3. The Effect of Peace on the Early Church. "Disastrous as the persecutions of the early Christian centuries were, still more mischievous to the Church were those periods of tranquillity which intervened between the outbursts of rage which prompted them. Peace may have her victories no less renowned than those of war; and so, too, she has her calamities, and they are not less destructive than those of war. War may destroy nations, but ease and luxury mankind corrupt—the body and the mind. Especially is peace dangerous to the church. Prosperity relaxes the reins of discipline; people feel less and less the need of a sustaining providence; but in adversity the spirit of man feels after God, and he is correspondingly more devoted to the service of religion.
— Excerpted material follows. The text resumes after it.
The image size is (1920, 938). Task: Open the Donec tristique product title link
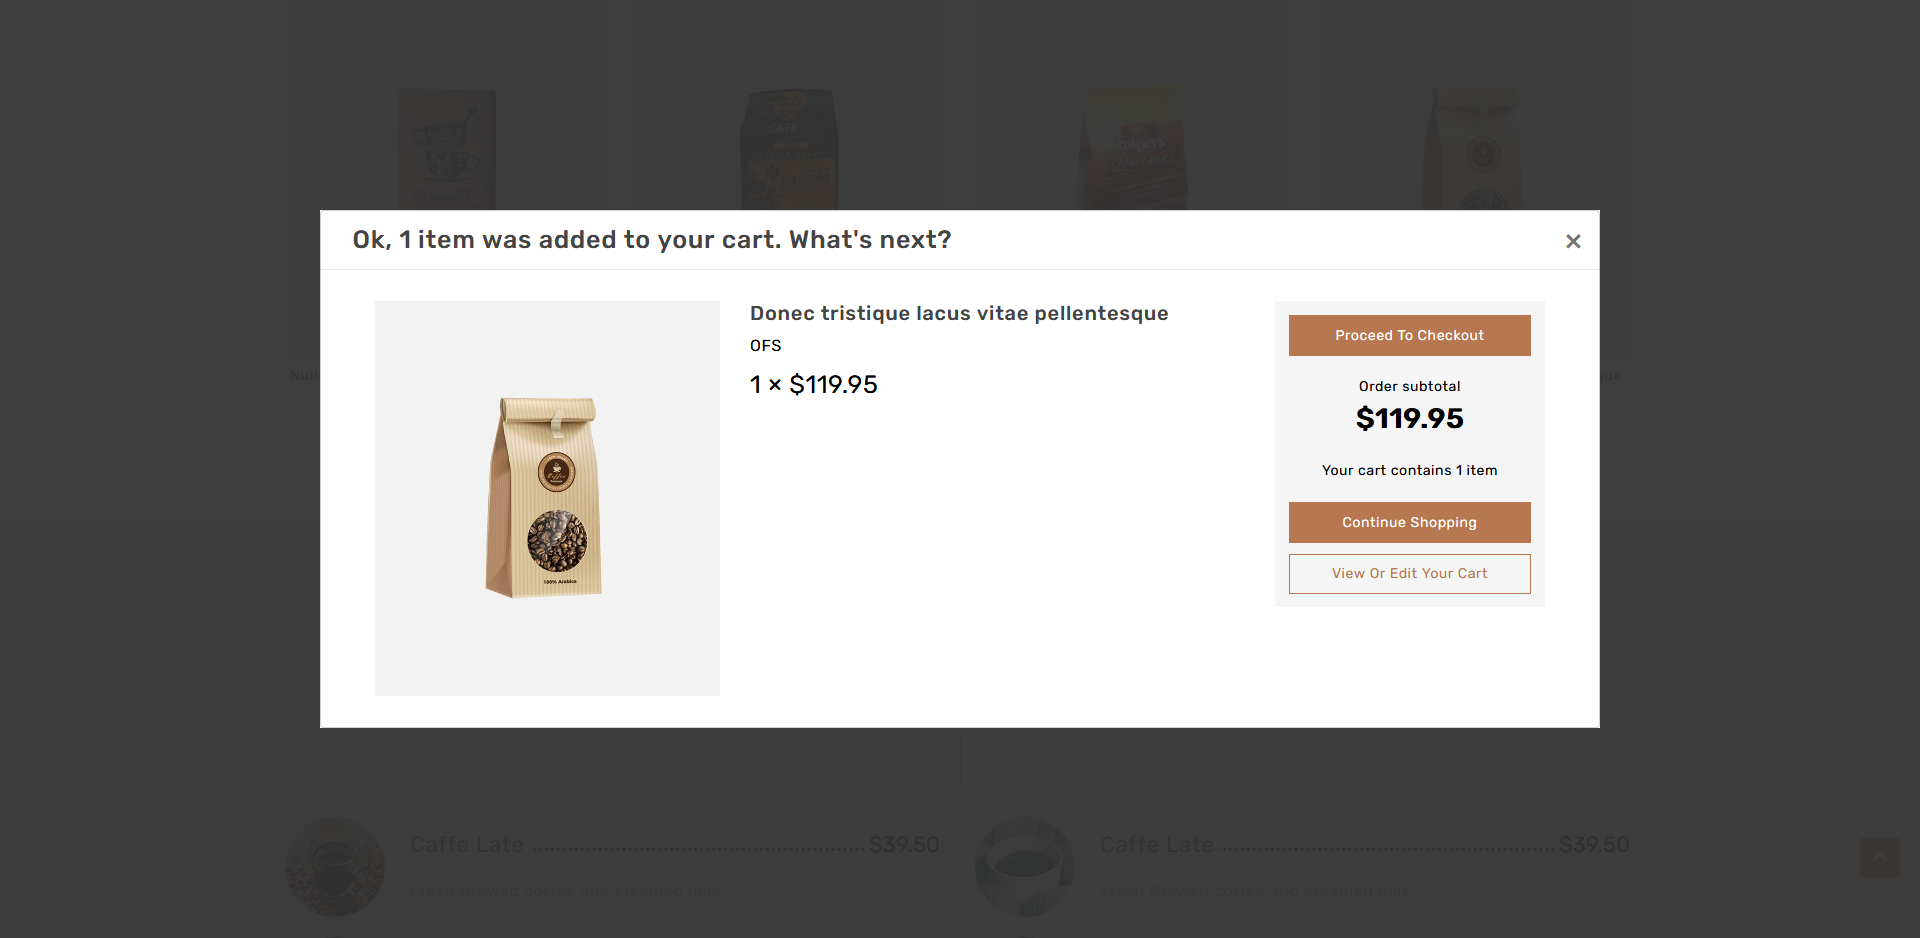click(x=958, y=313)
We shall find the early Christians no exception to the operation of this influence of repose. Whenever it was accorded them, either through the mercy or the indifference of the emperors, internal dissensions, the intrigues of aspiring prelates, and the rise of heresies, characterized those periods."—(B. H. Roberts, "A New Witness for God," p. 70.)
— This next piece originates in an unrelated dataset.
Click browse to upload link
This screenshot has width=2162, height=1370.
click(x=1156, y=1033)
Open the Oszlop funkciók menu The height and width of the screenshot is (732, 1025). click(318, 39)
4. Schisms and Heresies in the Early Church. Eusebius, whose writings date from the early part of the fourth century, cites the writings of Hegesippus, who lived in the first quarter of the second century, as follows: "The same author [Hegesippus] also treats of the beginning of the heresies that arose about this time, in the following words: 'But after James the Just had suffered martyrdom, as our Lord had for the same reason, Simeon, the son of Cleophas, our Lord's uncle, was appointed the second bishop [of Jerusalem] whom all proposed as the cousin of our Lord. Hence they called the Church as yet a virgin, for it was not yet corrupted by vain discourses. Thebuthis made a beginning, secretly to corrupt it on account of his not being made bishop. He was one of those seven sects among the Jewish people. Of these also was Simeon, whence sprang the sect of Simonians; also Cleobius, from whence came the Cleobians; also Dositheus, the founder of the Dositheans. From these also sprung the Gortheonians from Gortheoeus; and also Masbotheans from Masbothoeus. Hence also the Meandrians, the Marcionists, and Carpocratians and Valentinians, and Basilidians, and the Saturnillians, every one introducing his own peculiar opinions, one differing from the other. From these sprung the false Christs and the false prophets and false apostles, who divided the unity of the Church by the introduction of corrupt doctrines against God and against His Christ."—(Eusebius, "Ecclesiastical History," Book IV, ch. 22.)
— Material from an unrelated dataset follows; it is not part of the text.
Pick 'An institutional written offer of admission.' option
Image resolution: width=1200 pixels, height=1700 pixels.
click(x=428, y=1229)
5. Early Decline of the Church: Milner, summing up the conditions attending the Church at the end of the second century, says: "And here we close the view of the second century, which, for the most part exhibited proofs of divine grace, as strong, or nearly so, as the first. We have seen the same unshaken and simple faith of Jesus, the same love of God and of the brethren; and—that in which they singularly excelled modern Christians—the same heavenly spirit and victory over the world. But a dark shade is enveloping these divine glories. The Spirit of God is grieved already by the ambitious intrusions of self-righteous, argumentative refinements, and Pharisaic pride; and though it be more common to represent the most sensible decay of godliness as commencing a century later, to me it seems already begun."—(Milner, "Church History," Cent. II, ch. 9.)

Mosheim, writing of conditions attending the closing years of the third century, says: "The ancient method of ecclesiastical government seemed in general still to subsist, while, at the same time, by imperceptible steps, it varied from the primitive rule and degenerated toward the form of a religious monarchy. * * * This change in the form of ecclesiastical government was soon followed by a train of vices, which dishonored the character and authority of those to whom the administration of the Church was committed. For, though several yet continued to exhibit to the world illustrative examples of primitive piety and Christian virtue, yet many were sunk in luxury and voluptuousness, puffed up with vanity, arrogance and ambition, possessed with a spirit of contention and discord, and addicted to many other vices that cast an undeserved reproach upon the holy religion of which they were the unworthy professors and ministers. This is testified in such an ample manner by the repeated complaints of many of the most respectable writers of this age, that truth will not permit us to spread the veil, which we should otherwise be desirous to cast over such enormities among an order so sacred. The bishops assumed in many places a princely authority, particularly those who had the greatest number of churches under their inspection, and who presided over the most opulent assemblies. They appropriated to their evangelical function the splendid ensigns of temporal majesty. A throne, surrounded with ministers, exalted above his equals the servant of the meek and humble Jesus; and sumptuous garments dazzled the eyes and the minds of the multitude into an ignorant veneration of their arrogated authority. The example of the bishops was ambitiously imitated by the presbyters, who, neglecting the sacred duties of their station, abandoned themselves to the indolence and delicacy of an effeminate and luxurious life. The deacons, beholding the presbyters deserting thus their functions, boldly usurped their rights and privileges, and the effects of a corrupt ambition were spread through every rank of the order sacred."—(Mosheim, "Ecclesiastical History," Cent. III, Part II, ch. 2:3, 4.)

CHAPTER VII.

**Internal Causes.—Continued**.

1. First among the specific causes of disturbance operating within the Church, and contributing to its apostasy, we have named: "The corrupting of the simple principles of the gospel by the admixture of the so-called philosophic systems of the times."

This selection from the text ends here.